DOEL:
Om het mannelijke borstkanker (MBC) risico bij patiënten met het syndroom van Klinefelter (KS) te evalueren en relateren aan mogelijke biologische verklaringen.
METHODE:
Er is een literatuurstudie uitgevoerd om case series en epidemiologische studies die MBC risico bij patiënten met KS geëvalueerd te identificeren.
RESULTATEN:
De verschillende case reports zonder de te verwachte waarden hebben vaak geleid tot een onjuiste indruk van de risico's. Het probleem is dat een diagnose van kanker een karyotypische evaluatie kan aanzetten en dat vele gevallen van KS niet worden erkend, wat resulteert in onvolledige noemers.

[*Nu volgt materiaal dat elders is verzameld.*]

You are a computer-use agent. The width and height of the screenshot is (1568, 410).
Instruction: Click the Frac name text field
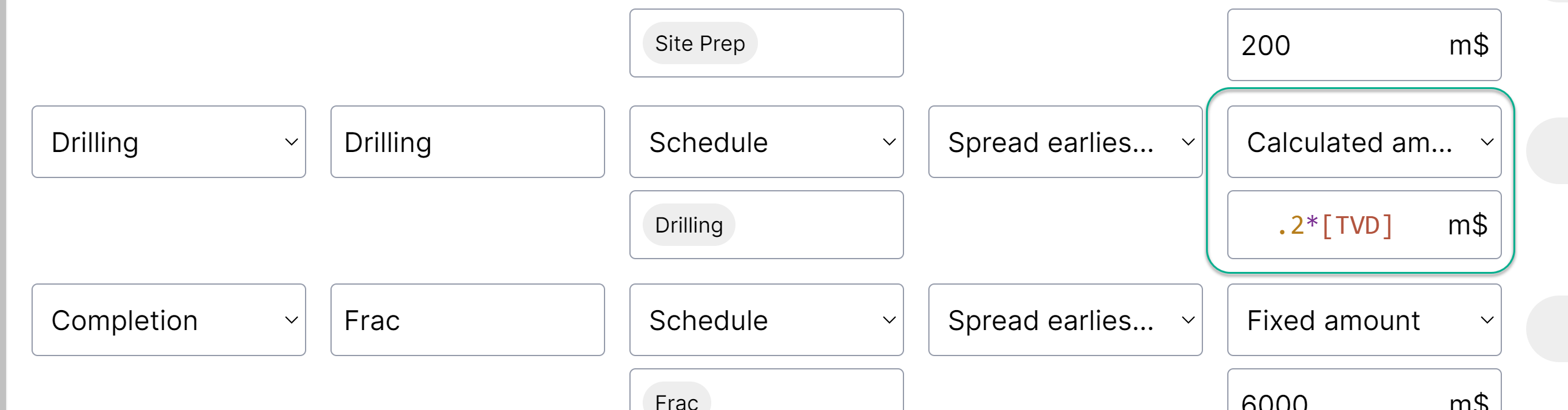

Er zijn maar weinig zorgvuldig uitgevoerde epidemiologische onderzoeken verricht, aangezien de combinatie van KS en MBC een zeldzame gebeurtenis is. Het grootste onderzoek wees 19.2- en 57.8-voudige toename in de incidentie en sterfte, respectievelijk, met een bijzonder hoge risico onder de 47, XXY mozaïek Klinefelter-mannen. Het risico onder mozaïek Klinefelter-mannen lag ongeveer 70% lager dan bij vrouwen, terwijl mannen met het syndroom van Klinefelter zonder mozaïek vergelijkbare waarden hadden met vrouwen. Veranderde hormoonspiegels (met name de verhouding tussen oestrogenen op androgenen), toediening van exogene androgenen, gynaecomastie en genetische factoren zijn aangeboden als mogelijke verklaringen voor de hoge risico's op borstkanker.
CONCLUSIES:
Er is een beter epimiologisch onderzoek nodig om duidelijk te maken welke mannen met het syndroom van Klinefelter een hoog risico hebben op het ontwikkelen van MBC en om onderscheid te maken tussen de verschillende factoren, waaronder het wijzigigen van endogene hormonen.